SQL Server Indexes: Clustered and Non-Clustered

Clustered Indexes

A clustered index, as the name suggests, is an index that defines the physical order of data within the table. It sorts rows in the data pages based on the key values. Clustered indexes are most useful for columns that are queried frequently, and arrange the data rows into a B-tree structure based on the indexed column values.

In SQL server, each table can have only one clustered index, also referred to as the Clustered Index Key (CIK). The CIK can be defined in either ascending or descending order.

When creating a clustered index, it is important to ensure that the indexed column represents a unique, sequential value to avoid data fragmentation, which can impact query performance. For instance, indexing a column with non-unique values will lead to multiple data entries for each indexed value, which can result in page splits and high disk activity.

Clustered indexes can be created using a T-SQL statement, such as:

CREATE CLUSTERED INDEX [CI_EmployeeID] ON [dbo].[Employees]
(
	[EmployeeID] ASC
)WITH (PAD_INDEX = OFF, STATISTICS_NORECOMPUTE = OFF, SORT_IN_TEMPDB = OFF,
IGNORE_DUP_KEY = OFF, ONLINE = OFF, ALLOW_ROW_LOCKS = ON, ALLOW_PAGE_LOCKS = ON) ON [PRIMARY]

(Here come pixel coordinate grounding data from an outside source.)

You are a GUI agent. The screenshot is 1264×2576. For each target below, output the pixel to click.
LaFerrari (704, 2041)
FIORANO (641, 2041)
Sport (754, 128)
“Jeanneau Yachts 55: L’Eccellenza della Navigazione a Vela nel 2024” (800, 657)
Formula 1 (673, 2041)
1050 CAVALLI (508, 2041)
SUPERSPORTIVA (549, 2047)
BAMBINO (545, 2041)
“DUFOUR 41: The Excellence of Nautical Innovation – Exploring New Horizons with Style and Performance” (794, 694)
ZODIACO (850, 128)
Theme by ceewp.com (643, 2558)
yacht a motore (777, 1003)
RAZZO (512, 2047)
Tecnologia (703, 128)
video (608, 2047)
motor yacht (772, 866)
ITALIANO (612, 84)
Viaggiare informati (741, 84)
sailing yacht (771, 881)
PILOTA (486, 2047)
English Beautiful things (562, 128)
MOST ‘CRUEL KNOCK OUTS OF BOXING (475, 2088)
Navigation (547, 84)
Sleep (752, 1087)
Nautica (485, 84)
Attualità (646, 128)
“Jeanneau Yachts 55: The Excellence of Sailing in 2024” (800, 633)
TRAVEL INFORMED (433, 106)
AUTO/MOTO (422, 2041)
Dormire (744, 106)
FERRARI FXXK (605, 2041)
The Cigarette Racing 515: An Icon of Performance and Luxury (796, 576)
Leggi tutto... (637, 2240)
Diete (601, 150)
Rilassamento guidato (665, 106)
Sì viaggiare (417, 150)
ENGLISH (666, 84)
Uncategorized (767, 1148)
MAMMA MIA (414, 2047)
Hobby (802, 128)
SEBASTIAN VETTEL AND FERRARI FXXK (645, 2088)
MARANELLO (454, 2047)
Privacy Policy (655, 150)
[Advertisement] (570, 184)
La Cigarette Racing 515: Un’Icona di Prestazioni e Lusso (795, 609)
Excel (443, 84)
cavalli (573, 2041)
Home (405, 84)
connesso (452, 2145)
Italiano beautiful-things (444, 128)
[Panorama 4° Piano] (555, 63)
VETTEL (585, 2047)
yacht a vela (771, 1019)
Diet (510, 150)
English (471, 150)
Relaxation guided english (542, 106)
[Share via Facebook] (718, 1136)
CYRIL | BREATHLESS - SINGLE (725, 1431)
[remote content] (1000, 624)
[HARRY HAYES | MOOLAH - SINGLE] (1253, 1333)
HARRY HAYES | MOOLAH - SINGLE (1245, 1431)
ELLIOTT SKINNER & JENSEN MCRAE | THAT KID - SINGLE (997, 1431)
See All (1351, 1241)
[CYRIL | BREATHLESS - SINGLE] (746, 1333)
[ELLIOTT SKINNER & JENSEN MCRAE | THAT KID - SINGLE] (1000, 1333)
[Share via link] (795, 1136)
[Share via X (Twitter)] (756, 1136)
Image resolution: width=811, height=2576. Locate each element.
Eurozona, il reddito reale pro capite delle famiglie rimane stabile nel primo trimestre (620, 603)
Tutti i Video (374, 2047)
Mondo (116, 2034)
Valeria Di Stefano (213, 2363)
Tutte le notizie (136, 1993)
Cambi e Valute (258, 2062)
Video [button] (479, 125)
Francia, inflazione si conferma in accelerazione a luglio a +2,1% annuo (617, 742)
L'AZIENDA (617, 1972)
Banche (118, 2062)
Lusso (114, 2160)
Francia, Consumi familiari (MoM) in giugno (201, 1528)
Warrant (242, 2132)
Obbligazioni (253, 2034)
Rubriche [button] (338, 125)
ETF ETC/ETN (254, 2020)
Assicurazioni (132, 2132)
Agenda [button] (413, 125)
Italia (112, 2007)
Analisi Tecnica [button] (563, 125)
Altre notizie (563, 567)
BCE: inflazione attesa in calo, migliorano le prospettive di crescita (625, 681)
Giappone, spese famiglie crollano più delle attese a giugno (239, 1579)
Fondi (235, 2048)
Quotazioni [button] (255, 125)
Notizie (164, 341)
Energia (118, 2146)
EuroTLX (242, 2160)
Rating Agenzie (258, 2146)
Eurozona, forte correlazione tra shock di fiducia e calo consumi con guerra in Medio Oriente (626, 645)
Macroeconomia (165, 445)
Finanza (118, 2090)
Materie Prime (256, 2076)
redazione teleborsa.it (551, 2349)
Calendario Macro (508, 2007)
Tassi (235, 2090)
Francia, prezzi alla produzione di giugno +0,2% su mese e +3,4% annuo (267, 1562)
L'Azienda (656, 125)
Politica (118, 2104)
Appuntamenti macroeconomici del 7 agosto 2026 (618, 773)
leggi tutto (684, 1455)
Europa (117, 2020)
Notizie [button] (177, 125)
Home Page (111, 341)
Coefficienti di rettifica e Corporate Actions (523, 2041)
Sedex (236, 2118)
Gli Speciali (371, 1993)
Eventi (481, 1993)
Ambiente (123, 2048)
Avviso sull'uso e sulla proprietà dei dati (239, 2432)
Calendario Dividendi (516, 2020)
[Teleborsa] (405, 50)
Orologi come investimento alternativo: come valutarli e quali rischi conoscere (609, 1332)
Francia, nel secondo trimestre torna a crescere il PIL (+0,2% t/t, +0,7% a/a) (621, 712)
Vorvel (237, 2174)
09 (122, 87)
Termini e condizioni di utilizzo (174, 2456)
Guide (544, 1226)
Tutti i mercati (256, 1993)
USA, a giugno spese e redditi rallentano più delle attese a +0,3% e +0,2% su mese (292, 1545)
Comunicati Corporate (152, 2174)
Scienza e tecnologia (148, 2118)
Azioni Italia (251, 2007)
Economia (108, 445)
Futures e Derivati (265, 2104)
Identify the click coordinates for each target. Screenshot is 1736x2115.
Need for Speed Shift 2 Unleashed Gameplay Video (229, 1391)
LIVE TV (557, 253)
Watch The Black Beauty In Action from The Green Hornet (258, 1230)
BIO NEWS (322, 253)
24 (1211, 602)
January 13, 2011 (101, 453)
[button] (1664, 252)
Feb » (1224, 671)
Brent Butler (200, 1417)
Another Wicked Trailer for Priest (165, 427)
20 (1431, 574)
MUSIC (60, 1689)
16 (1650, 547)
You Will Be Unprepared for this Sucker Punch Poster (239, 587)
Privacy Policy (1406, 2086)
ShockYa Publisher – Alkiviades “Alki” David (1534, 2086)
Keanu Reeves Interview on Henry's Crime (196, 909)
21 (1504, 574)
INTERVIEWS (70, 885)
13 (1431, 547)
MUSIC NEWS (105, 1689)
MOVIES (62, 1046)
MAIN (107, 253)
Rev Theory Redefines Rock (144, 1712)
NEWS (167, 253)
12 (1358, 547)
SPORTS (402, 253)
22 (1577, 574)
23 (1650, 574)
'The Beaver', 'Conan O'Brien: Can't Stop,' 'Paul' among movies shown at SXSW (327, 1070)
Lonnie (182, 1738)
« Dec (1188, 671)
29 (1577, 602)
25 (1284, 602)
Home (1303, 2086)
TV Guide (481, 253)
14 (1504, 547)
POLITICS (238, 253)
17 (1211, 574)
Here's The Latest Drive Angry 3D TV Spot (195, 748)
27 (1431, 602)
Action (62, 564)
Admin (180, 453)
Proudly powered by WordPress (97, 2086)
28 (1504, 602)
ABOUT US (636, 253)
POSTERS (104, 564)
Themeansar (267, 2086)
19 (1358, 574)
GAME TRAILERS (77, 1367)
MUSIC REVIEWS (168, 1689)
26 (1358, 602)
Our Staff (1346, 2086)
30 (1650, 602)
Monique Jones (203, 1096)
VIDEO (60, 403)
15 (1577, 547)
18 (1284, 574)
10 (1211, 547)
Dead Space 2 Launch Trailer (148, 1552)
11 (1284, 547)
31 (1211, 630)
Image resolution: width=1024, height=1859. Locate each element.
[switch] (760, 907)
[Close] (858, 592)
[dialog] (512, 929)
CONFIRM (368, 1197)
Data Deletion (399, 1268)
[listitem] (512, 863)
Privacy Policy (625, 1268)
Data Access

In this example, a clustered index named [CI_EmployeeID] is created on the [EmployeeID] column in the [Employees] table.

It is worth noting that clustered indexes take up physical storage space on disk proportional to the size of the indexed table, so creating too many clustered indexes can result in increased disk activity and potentially slower queries.

Non-Clustered Indexes

Unlike a clustered index, a non-clustered index does not determine the physical order of data in a table. Instead, it creates a separate structure for the indexed columns that contains pointers to the actual data rows. This means that non-clustered indexes can often provide faster performance for queries that filter on non-indexed columns because it doesn’t need to scan the entire table.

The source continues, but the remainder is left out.